Now to the choreography. Daniel Pelzig was responsible for the goofy gyrations that he thought were dancing. The women looked like Whirling Dervishes while the men seemed seized with chorea. I thought for a while that the dance master was St Vitus not Pelzig. A mess that never should have been on the Met’s stage.
Placido Domingo still has a fine sound that does not show signs of his 70 years. The top part of the voice is gone, but Oreste can be sung by a baritone and thus fits perfectly into the range he has left. There’s not a high note in the part and accordingly he sounded fine. He also moved like a man 25 years younger and was a convincing actor.

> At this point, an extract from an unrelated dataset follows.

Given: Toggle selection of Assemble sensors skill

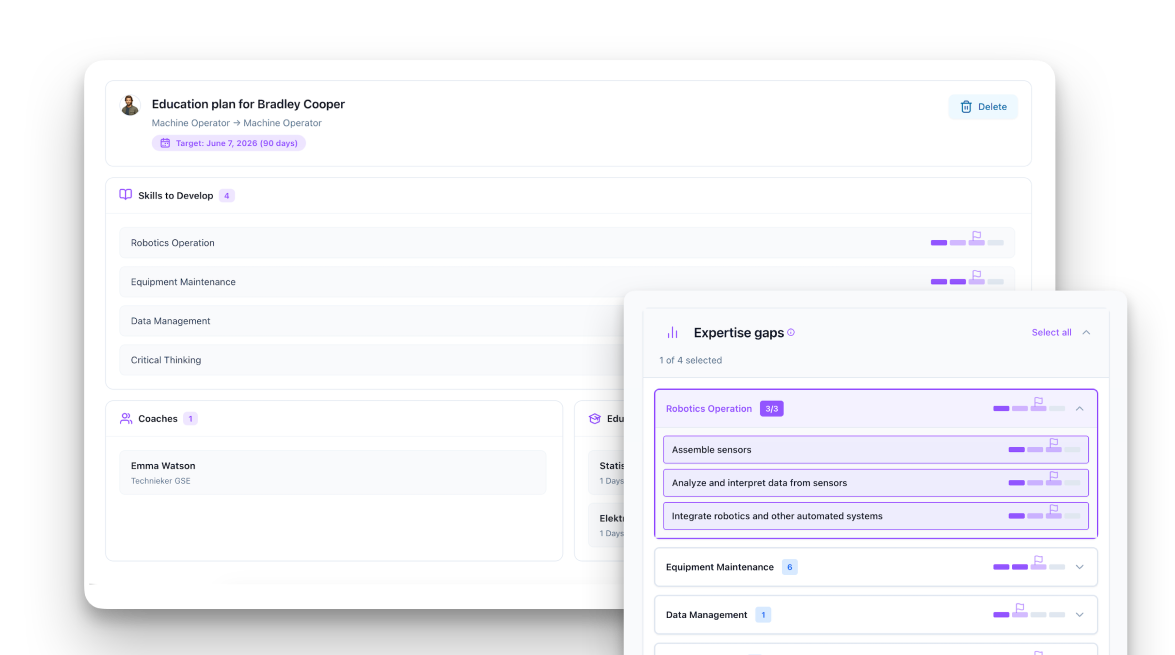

Paul Groves was Pylade, Oreste’s very close friend, and I mean really close. They were Greeks. Groves has a light tenor voice produced entirely in the throat. His sound is ordinary, but on the telecast he was easy to hear. I couldn’t tell how he sounded in the auditorium. Gordon Hawkins has a fine dark baritone. He was appropriately mean as the villain Thoas. I’d like to hear more from him. He has been singing off an on at the Met for more than 20 years.
The chorus as usual sounded fine, but there were assigned arm and facial movements that made them look like the signers that appear at politically correct public meetings. It looked very strange in ancient Greece.
Patrick Summers conducted. He got a finely conceived rendition from the Met’s great orchestra.
Stephen Wadsworth directed the production. His staging was effective and unobtrusive. He allowed the drama to unfold as successfully as its slender story line allowed.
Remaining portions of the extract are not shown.